Reinforcing ion diffusion and controlling microcrack of nickel-rich cobalt-free single-crystalline cathodes via interfacial protection and bulk optimization.

Abstract

Nickel-rich cobalt-free layered oxide cathode with Ni contents no fewer than 90 % has received extensive attention in the field of lithium-ion batteries due to its excellent specific capacity and low cost, but serious capacity degeneration induced by structural deterioration and interfacial instability greatly hamper their further development. Herein, the Sb-modified LiNi_0.9Mn_0.1O₂ materials from the interface to interior have been designed and fabricated to overcome the above issues. On the one hand, the introduction of Sb-ion in interior of grains can generate Sb-O chemical bond with high dissociation energy, which contributes to reinforce the chemical and structural stability.
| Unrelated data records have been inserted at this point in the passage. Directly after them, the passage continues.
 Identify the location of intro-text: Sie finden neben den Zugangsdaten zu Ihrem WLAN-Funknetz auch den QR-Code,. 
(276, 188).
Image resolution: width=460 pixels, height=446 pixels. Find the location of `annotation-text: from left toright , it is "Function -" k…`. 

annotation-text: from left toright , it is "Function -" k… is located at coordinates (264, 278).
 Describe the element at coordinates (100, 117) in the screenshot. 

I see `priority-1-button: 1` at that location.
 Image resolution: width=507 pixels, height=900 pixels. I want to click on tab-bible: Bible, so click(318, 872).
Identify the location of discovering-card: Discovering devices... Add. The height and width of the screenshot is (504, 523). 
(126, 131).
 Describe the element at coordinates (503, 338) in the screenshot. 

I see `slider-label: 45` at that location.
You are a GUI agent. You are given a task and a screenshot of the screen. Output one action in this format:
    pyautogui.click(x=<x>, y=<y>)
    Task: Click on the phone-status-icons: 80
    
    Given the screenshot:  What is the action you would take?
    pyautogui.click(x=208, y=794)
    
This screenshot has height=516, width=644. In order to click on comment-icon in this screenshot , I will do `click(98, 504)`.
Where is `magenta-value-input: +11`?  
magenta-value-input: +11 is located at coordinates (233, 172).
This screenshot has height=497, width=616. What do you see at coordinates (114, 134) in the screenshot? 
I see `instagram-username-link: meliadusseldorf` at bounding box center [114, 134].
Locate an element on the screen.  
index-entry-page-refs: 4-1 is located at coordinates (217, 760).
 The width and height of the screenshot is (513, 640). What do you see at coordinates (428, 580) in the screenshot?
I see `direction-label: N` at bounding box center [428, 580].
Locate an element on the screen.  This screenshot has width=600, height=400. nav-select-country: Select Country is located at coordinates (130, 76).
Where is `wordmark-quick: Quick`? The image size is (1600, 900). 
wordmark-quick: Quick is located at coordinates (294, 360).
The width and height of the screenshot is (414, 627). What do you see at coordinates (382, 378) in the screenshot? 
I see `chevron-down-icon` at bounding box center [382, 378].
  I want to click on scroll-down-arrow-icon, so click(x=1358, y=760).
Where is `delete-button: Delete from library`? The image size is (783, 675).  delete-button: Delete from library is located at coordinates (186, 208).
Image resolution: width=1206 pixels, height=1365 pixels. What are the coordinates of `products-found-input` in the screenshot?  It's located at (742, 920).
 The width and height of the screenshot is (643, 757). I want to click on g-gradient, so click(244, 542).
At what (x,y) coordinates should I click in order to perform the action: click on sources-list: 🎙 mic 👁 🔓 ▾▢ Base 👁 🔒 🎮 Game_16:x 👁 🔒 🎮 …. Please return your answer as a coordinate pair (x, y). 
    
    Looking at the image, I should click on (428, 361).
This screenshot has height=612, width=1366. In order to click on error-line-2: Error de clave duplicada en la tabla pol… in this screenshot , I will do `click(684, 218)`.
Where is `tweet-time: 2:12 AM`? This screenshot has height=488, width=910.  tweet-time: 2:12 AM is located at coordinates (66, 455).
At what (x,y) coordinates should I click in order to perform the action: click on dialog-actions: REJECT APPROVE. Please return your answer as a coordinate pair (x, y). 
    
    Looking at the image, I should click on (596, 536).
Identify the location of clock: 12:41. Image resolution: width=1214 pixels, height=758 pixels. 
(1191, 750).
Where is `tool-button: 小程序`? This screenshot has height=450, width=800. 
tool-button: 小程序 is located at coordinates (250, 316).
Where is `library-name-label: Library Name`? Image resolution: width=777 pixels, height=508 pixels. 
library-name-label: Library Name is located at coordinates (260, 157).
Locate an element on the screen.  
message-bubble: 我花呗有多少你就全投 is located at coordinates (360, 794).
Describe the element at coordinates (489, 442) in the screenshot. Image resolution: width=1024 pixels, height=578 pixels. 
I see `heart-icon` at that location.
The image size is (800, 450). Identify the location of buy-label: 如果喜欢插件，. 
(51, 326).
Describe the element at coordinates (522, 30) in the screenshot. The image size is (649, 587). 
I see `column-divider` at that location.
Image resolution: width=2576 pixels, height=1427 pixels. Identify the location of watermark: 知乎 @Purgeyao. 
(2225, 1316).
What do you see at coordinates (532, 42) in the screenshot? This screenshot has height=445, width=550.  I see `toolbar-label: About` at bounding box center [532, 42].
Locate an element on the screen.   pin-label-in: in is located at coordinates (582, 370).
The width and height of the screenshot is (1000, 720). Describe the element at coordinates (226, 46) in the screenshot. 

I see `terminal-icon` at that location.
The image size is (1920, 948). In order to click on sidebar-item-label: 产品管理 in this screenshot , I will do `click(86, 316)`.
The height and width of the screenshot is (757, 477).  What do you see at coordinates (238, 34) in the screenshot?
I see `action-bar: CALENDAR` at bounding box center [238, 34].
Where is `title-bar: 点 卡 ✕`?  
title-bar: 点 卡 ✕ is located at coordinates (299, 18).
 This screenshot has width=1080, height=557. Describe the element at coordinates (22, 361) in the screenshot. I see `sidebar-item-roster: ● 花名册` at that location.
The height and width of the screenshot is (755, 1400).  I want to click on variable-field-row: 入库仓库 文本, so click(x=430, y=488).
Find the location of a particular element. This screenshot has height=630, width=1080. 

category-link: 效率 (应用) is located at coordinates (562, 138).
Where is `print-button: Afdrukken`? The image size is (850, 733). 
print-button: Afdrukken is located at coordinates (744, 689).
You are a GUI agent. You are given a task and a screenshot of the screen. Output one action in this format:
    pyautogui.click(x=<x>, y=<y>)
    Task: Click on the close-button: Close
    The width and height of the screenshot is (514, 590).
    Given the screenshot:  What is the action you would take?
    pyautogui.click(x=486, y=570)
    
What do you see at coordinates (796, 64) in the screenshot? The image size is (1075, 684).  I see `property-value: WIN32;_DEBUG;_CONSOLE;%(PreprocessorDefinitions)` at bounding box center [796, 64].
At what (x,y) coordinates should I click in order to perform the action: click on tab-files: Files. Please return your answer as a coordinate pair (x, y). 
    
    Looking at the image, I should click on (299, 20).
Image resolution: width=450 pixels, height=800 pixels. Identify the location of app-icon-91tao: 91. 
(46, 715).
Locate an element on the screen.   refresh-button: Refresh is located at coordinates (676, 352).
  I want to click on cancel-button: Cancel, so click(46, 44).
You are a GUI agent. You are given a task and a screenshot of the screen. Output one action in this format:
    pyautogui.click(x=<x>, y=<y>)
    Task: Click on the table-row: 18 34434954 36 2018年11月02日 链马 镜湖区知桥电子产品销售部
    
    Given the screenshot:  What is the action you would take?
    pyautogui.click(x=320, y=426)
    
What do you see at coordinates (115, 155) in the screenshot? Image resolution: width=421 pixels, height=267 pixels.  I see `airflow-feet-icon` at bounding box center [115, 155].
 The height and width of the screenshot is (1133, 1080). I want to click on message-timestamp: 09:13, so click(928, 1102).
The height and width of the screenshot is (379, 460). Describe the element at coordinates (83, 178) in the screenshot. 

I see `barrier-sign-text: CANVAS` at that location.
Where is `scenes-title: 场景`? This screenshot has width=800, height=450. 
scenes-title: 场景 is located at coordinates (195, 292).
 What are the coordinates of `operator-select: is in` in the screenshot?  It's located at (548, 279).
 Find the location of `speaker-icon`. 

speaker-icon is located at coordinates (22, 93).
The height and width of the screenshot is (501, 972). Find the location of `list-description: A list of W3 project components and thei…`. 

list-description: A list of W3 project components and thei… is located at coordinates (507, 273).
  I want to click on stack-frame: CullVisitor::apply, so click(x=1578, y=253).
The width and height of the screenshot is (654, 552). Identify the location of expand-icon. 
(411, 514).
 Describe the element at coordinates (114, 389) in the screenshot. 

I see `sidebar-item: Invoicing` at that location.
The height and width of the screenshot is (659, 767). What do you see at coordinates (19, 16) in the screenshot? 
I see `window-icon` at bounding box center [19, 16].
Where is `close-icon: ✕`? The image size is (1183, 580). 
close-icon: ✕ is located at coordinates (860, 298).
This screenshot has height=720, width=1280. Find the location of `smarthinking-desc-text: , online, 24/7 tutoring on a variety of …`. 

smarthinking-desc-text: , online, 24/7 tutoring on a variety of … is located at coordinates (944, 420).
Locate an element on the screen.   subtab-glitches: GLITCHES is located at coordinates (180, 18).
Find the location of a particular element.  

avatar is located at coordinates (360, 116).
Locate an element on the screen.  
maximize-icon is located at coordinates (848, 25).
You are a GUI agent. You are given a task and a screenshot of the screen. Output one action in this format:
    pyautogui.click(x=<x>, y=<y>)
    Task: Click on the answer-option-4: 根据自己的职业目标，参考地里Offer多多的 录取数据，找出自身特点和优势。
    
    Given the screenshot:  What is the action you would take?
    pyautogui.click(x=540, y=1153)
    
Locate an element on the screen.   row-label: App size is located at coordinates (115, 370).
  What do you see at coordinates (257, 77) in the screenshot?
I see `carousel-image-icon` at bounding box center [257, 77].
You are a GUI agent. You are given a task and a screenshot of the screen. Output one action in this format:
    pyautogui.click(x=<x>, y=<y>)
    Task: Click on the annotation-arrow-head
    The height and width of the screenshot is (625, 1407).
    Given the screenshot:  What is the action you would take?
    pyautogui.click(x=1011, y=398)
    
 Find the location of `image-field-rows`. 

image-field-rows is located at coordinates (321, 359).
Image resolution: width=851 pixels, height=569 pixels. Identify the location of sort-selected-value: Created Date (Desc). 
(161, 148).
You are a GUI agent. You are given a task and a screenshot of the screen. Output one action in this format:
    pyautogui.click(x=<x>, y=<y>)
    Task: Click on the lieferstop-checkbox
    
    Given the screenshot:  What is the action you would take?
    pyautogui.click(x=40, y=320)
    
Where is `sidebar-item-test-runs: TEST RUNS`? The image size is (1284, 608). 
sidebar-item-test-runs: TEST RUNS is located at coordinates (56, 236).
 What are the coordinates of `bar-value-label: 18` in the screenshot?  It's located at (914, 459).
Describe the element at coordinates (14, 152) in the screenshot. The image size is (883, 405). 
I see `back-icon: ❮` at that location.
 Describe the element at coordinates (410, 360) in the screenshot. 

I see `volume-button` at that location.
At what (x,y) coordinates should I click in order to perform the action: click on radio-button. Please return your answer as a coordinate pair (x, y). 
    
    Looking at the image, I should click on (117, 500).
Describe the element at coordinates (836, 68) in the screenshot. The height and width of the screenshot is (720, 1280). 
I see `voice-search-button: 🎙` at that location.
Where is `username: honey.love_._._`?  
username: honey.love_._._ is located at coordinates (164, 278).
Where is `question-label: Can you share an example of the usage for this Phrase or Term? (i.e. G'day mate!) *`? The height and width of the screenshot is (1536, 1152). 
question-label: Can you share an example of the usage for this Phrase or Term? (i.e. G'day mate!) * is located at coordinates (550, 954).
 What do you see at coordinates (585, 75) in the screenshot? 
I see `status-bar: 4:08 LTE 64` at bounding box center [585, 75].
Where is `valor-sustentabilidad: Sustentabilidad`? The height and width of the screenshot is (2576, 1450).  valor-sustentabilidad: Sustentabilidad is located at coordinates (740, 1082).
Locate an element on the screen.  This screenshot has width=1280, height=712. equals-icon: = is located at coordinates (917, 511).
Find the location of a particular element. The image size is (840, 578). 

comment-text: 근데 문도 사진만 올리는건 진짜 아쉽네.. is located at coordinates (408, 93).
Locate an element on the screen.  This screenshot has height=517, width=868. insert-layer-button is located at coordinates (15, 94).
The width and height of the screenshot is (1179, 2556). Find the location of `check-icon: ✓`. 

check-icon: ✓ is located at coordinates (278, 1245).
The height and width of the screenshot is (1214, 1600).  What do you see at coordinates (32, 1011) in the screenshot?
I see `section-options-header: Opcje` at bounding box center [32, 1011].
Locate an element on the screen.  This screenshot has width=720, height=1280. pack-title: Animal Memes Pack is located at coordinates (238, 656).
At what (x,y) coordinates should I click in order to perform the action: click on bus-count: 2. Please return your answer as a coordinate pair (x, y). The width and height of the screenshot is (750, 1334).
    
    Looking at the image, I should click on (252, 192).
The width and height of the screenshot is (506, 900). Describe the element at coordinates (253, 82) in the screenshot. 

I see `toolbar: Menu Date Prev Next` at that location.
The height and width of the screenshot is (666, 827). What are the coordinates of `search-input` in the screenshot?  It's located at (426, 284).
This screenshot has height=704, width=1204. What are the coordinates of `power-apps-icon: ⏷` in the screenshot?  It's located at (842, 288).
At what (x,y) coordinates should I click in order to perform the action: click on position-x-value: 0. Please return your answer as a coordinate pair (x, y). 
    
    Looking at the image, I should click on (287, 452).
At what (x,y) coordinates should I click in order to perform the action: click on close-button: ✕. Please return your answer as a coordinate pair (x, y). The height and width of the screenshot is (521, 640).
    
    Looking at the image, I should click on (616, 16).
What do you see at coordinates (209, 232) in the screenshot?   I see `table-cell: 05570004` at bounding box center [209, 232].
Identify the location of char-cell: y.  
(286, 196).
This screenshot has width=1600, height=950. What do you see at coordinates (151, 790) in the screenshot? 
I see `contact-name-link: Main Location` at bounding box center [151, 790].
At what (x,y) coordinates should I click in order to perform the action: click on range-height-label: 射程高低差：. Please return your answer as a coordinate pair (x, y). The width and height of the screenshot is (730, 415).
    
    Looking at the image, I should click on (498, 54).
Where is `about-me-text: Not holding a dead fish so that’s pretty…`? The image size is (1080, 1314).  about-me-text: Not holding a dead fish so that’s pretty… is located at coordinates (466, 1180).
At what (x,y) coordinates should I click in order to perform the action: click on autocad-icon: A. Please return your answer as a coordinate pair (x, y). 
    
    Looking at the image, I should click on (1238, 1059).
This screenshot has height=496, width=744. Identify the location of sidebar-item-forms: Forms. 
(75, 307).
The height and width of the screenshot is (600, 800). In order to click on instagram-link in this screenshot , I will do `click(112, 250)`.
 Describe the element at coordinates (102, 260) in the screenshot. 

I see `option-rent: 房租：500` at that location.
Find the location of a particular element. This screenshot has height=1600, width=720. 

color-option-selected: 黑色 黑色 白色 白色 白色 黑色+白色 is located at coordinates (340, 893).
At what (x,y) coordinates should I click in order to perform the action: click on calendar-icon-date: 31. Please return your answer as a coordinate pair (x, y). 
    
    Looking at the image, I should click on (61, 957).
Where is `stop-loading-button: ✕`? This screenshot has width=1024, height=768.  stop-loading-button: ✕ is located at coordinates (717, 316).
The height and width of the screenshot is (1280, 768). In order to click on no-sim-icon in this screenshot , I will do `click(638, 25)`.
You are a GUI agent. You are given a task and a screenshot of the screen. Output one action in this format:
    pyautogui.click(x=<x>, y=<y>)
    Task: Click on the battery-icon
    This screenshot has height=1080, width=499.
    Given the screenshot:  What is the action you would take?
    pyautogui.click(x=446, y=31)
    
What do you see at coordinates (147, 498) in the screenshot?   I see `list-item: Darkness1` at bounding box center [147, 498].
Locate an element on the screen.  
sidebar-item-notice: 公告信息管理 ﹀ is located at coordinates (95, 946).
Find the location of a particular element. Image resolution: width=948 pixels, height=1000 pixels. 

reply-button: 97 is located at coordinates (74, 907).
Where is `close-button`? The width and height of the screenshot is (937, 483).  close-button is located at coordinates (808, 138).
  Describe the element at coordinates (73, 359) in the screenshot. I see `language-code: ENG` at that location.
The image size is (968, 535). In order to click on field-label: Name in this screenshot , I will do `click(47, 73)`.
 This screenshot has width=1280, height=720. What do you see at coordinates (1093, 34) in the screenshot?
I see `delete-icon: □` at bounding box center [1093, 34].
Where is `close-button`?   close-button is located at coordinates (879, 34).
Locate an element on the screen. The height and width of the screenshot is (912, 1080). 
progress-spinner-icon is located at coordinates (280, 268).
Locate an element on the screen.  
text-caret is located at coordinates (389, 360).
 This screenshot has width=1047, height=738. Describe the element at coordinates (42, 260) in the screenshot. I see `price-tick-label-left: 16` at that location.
Meanwhile, the existence of Sb-ions can restrain the harmful H2-H3 phase transformation and expand interlayer spacing, thereof enabling to weaken the mechanical stress and enhance ion diffusion rate. On the other hand, the surficial modification resulted by the Sb-based materials can effectively suppress the noxious interfacial reaction, which is conducive to improving the cycling stability. As expected, the capacity retention rate of NM-Sb materials prepared by this optimized design in this work reached 89.5 % after 200 cycles at 1 C. Thus, the constructed double-modification is essential for obtaining robust framework and enhancing interfacial stability for high-performance nickel-rich cobalt-free lithium-ion battery cathode materials.